2015/10/31

SAVATAGE 「Dead Winter Dead」

220px-DeadWinterDead.jpg ★★★ JP盤

アメリカン・パワーメタルバンドの10thアルバム。

ロックオペラ「Streets」を発表してからというもの、このバンドからは目が離せなかった。

バンドの中心人物であるジョン・オリヴァ(Key)が一時、バンドから離れるという時期もあったが、彼らの特徴でもあるオペラ的な要素はなくなることがなく、出すアルバムすべてが感動をもたらせてくれるものばかりだった。
今作から新たなギタリストとしてアル・ピトレリ(G)が加入し、ここに、「Streets」以来となるコンセプトアルバムが完成した。

ストーリーはボスニア紛争の話らしいが、民族紛争の愚かさや悲壮感が音楽から滲み出てくるかのような、アレンジが見事なアルバムと言えるだろう。

アルがそれまでどんな仕事をしてたか、知らなかったが、アルバムのストーリーに乗せてギターがここまで心に響くのもこれまたすばらしい。
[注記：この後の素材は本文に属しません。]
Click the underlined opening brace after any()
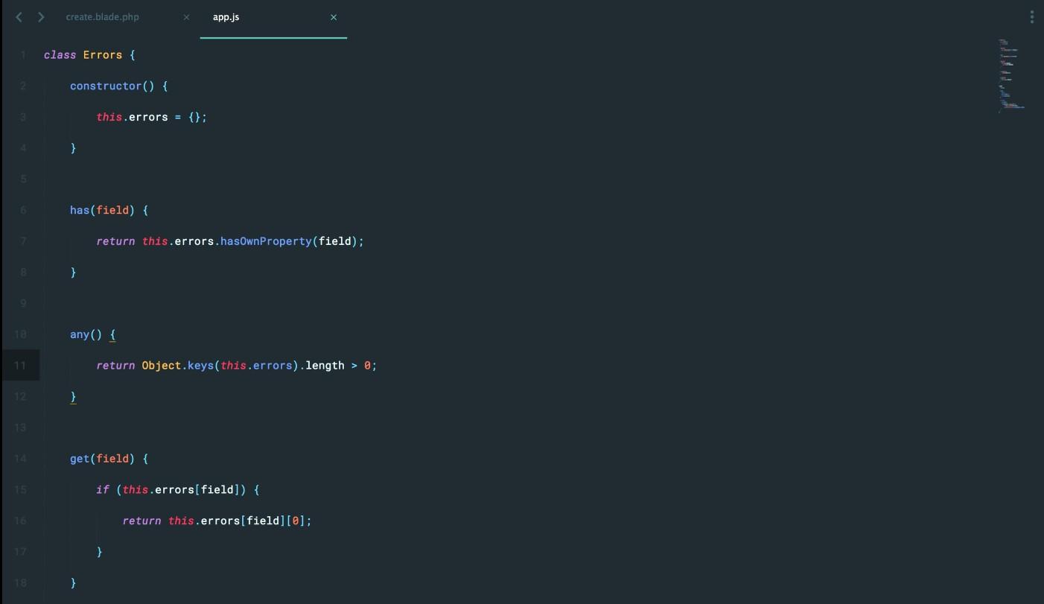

ただ、ちょっと弾きすぎのような感も無きにしも非ずなんだが...。
前作までは、ジョンが奏でるキーボードがストーリーに息吹を与えていたが、ギターが中心とまでは言わないまでも、かなり目立ってます。

クラシック音楽の前奏曲のような幕開けで①Sarajevo がスタート、イントロが終わるとピアノの伴奏でナレーションを喋るかのような歌メロが始まる。②This is the time は、咽び泣くギターフレーズのイントロから曲のテンポが変わらずにバンドアンサンブルとなる、なんだか、エピローグのような雰囲気のある曲だ。③I am⑥Doesn't matter anywayジョンがリードヴォーカルをとるヒール役的雰囲気の曲、配役によってヴォーカルを替えてるみたいだ、どっちもジョンの声質にぴったりの曲で、ドハマり。スローテンポの④Starlight でのギタープレイも自由奔放だなぁ、ほんでもって凄く野太い音を出しやがる。⑦Mozart and madnessは、モーツァルト曲とベートーベン曲を拝借するインストソング。⑨One child には、もうお約束になった感のある輪唱パートがあります。⑩Christmas eve はイントロでのヴァイオリンだかヴィオラかわからんが、弦楽器とフルートの音色が美しいインストソング。最後の⑪Not what you see は、力強い勇気づけソングだ。

1995年は、珠玉のストーリーアルバムが多く出た年だ。
この年、就職活動に失敗したおっさんはプー太郎としてアルバイトで稼いだ生活費をアルバム購入費にあてていた。
一人暮らしを始めていたおっさんは、八王子の1Kアパートでひとり、このアルバムを聴きながら泣いていたのである。まあ、どうでもいい話だ。